2025年12月17日(水)

日本不在のアジア最前線──教育とリテラシーが招く空洞化

2025年12月15日

資本が語る真実:M&Aに刻まれた治療領域の重心移動

 前回までのテクノロジー、エネルギー・モビリティと同様、ヘルスケアでも世界の潮目は「技術と資本」の流れを見ると鮮明になる。添付の資料に、注目すべきM&Aとスタートアップイノベーションを取りまとめたのでご参照いただきたい。この10年の製薬・バイオM&Aを時系列で追うと、治療領域のフォーカスが劇的に変化していることが見て取れる。

 2015-2019年は「腫瘍×希少疾患」が牽引した時代である。BMSによるCelgene買収(買収金額740億ドル)、以下、武田→Shire(620億ドル)、AbbVie→Allergan(630億ドル)といった巨額案件が相次ぎ、製薬大手は特許切れへの対応と次世代治療技術の確保を目的に、積極的なM&A戦略を展開した。免疫オンコロジー、血液がん、希少疾患治療薬を持つ企業への投資が集中し、「パテントクリフ」を乗り越える収益基盤の再構築が最優先課題だった。

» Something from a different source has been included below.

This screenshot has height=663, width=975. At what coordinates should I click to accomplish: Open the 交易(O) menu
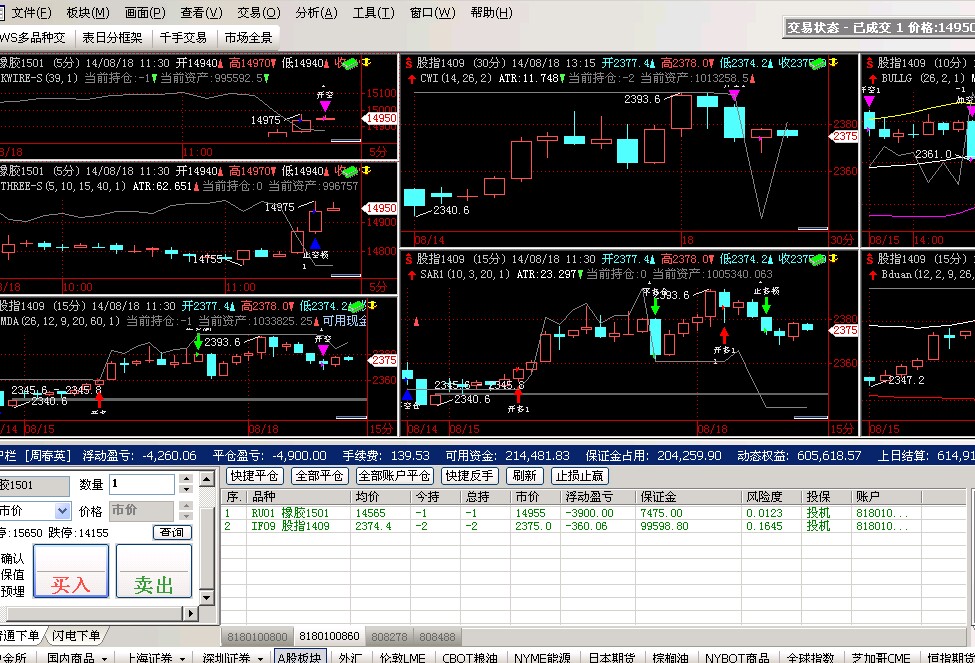[x=257, y=13]
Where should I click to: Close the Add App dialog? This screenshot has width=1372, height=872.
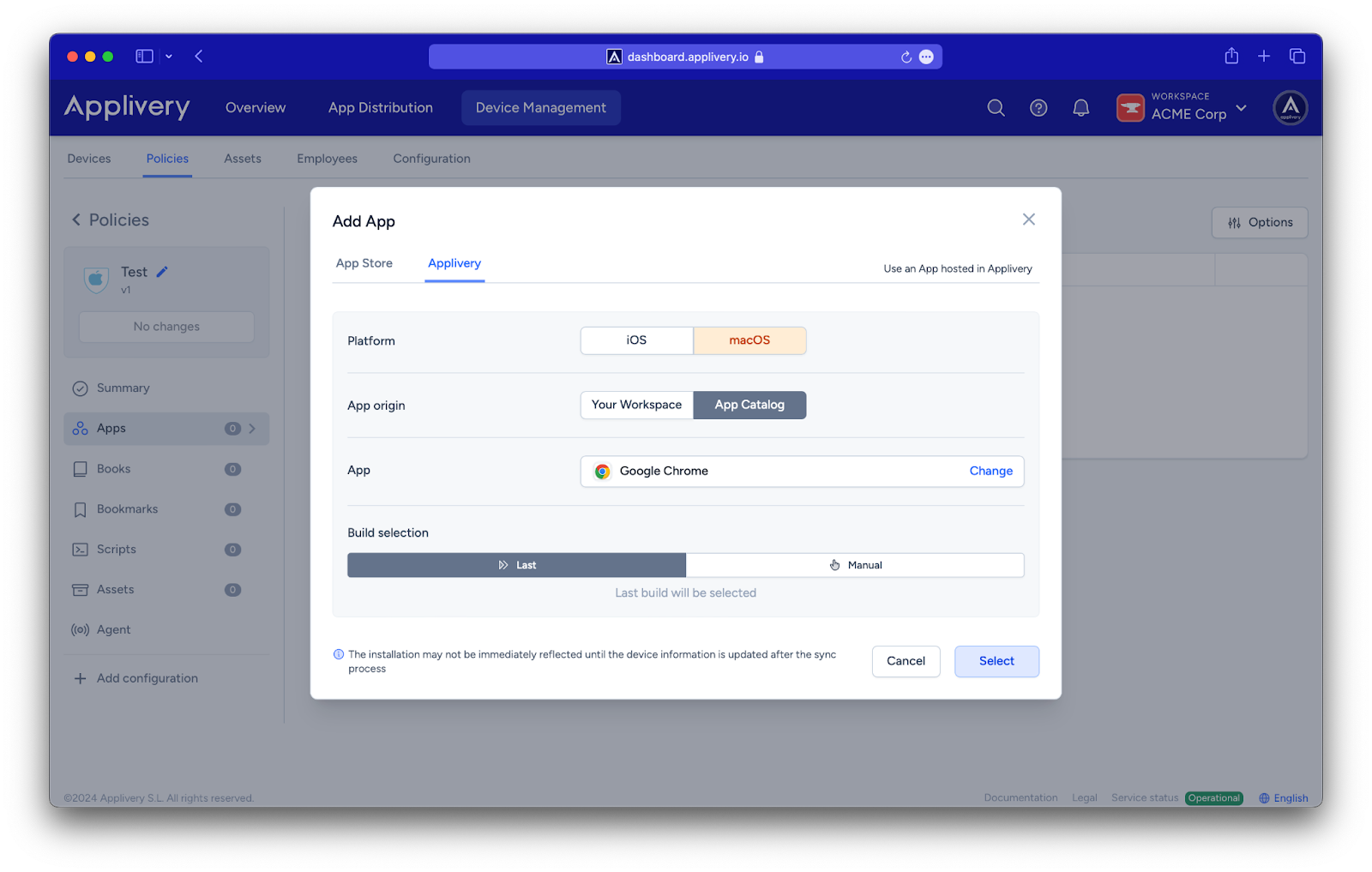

 2020-2022年は、パンデミックの混乱下でも大型M&Aが継続した。AstraZeneca→Alexion(390億ドル)、Gilead→Immunomedics(210億ドル)など、希少疾患の厚みを増すと同時に、抗体薬物複合体(ADC)という次世代治療モダリティへの投資が本格化した。「腫瘍+希少疾患」という軸は維持されたが、治療技術の多様化が明確に始まっている。

 そして2023年以降、M&Aの重心が劇的に移動する。Pfizer→Seagen(430億ドル)やMerck×Daiichi Sankyoの超大型提携(最大220億ドル相当)に象徴されるADC回帰と腫瘍学2.0。またBMS→RayzeBio(41億ドル)に代表される放射性医薬(ラジオファーマ)の急浮上、加えてBMS→Karuna(140億ドル)やAbbVie→Cerevel(87億ドル)が示す神経・精神疾患治療領域への再注目。更にはNovo Holdings→Catalent(165億ドル)が象徴するGLP-1(グルカゴン様ペプチド1)製造インフラの確保。これら四つの潮流が、新たな成長軸として同時並行で動き始めたのである。

 これらの動きが意味するのは、治療領域の重心が「がんと希少疾患」から、「肥満・心腎代謝」「放射性医薬」「神経・精神」という、高齢化と生活習慣病に直結する領域へとシフトしたということだ。単に新しい薬や技術が出てきたという話ではない。高齢化・肥満・生活習慣病・認知症など、「人間の老い方」そのものに資本と技術が本格的に向き合い始めたのである。

 スタートアップの世界でも、同様の構造変化が起きている。下記の資料に示したように、AI創薬のInsilico Medicine(評価額約25億ドル)は世界で初めてAI創薬由来の分子がPhase 2で陽性結果を示し、「概念実証」から「実用化フェーズ」への転換を象徴する存在となった。細胞・遺伝子治療(CGT)製造プラットフォームのElevateBio(評価額約30億ドル)は、武田やJ&Jに製造拠点を提供し、次世代CDMOの本命として注目される。日本発のHeartseed(評価額数百億円規模)は、iPS細胞由来心筋細胞で心不全治療を開発し、Novo Nordiskとの提携で国際共同治験を推進している。

 これらのスタートアップに共通するのは、ユニコーン化が加速し、戦略的提携や共同開発が資本の新しい出口となっている点である。製薬大手とスタートアップのエコシステムが急速に形成され、「研究テーマ」から「臨床応用・商業化」へと明確にフェーズが移行している。